The rural dwellers were not aware that the naira was wearing a new look. The radio jingles in local languages mandatory for heralding such phenomenal change were hardly deployed.

Even in urban communities the new notes just did not appear in time. I have not taken possession of the new notes up till now. Someone showed me the new N1, 000 note two weeks ago. Since then I have not set eyes on any other one.

The new notes are so scarce that long queues like the ones at petrol stations are now plaguing the few banks branches effecting the change.

The CBN currency swap programme was not activated in time to enable rural dwellers change their pittance to the new notes.

While the poor rural dwellers do not need the six months demanded by the National Assembly, the currency swap should be allowed for at least two weeks after the old notes cease to be legal tender.

Rural dwellers deserve the special attention because Nigerian banks had ignored them for 130 years. Many of the country’s 774 local government headquarters have no bank cash office or branch.

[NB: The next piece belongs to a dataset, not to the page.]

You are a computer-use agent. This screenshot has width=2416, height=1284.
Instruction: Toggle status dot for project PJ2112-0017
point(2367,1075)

The CBN cash swap project rightly factored in the plight of people in such communities. However, the project lumbered off the ground a few weeks to the January 31, 2023 deadline for withdrawal of the old notes and was not available in some communities a few days to the deadline.

Now that the CBN has grudgingly shifted the deadline for withdrawing the old notes by 10 days, it must ensure that the old notes no longer leave bank vaults.

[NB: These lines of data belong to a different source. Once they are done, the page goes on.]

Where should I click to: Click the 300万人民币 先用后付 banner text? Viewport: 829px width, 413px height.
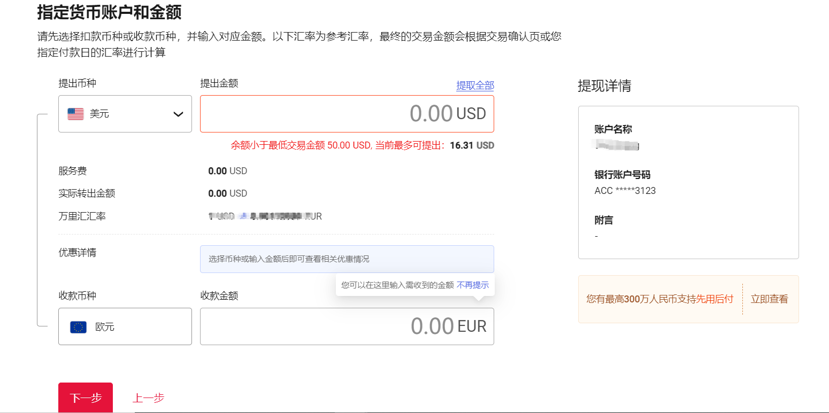(659, 299)
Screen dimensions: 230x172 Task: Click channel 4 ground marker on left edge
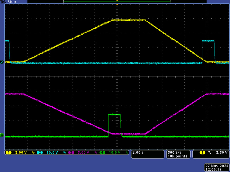(x=2, y=135)
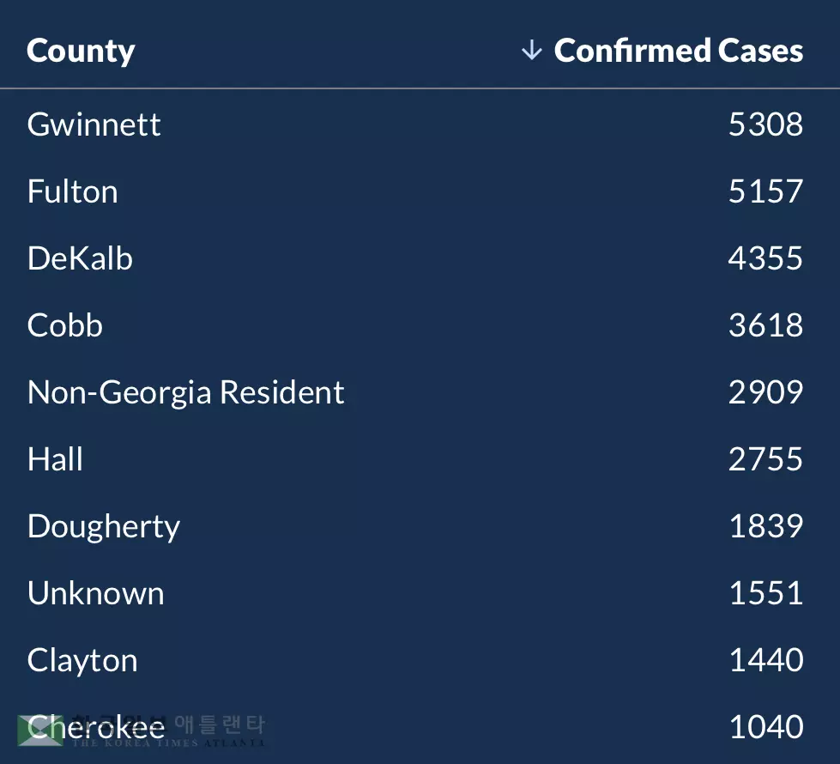
Task: Click Dougherty's case count 1839
Action: (765, 526)
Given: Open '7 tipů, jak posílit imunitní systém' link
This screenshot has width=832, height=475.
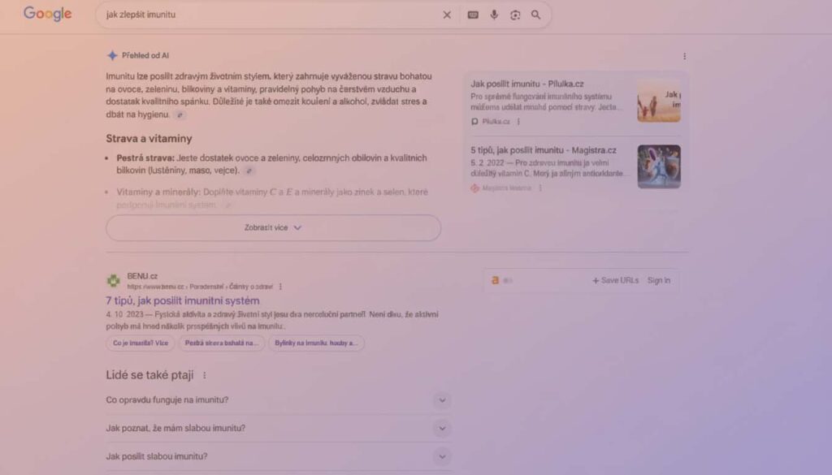Looking at the screenshot, I should (180, 300).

There are fears that a few days to the deadline, banks deliberately flooded the system with old notes just to frustrate the laudable policy Nothing must hinder the circulation of the new notes.

Besides, CBN must be ready to monitor cash movements in suspicious accounts to ensure that the new notes do not slip back into private vaults.

The apex bank must be ready to wield the big stick against banks that allow anyone to withdraw above the daily limit allowed by law.

Even with the numerous lapses in its implementation, the naira redesign project can pass as a huge monetary policy success. Emefiele said last week that N1.5 trillion had so far been returned to banks vaults.

He was optimistic that by the time the old notes cease to be legal tender, the sum of N2 trillion would have been returned to banks vaults.

In a country where N2.8 trillion of the N3.3 trillion in circulation was outside the banking system, the recall of N2 trillion into bank vaults is a remarkable achievement.

No one expects the CBN to win the war against inflation by simply getting most of the currency in circulation into banks vaults.

The war against inflation can only be won when the federal government abandons its fiscal rascality and cooperate with CBN in the arduous task of drowning the peoples greatest invisible enemy. 

Treasury looters are the greatest losers in the naira redesign project. Their blazing anger testifies to that.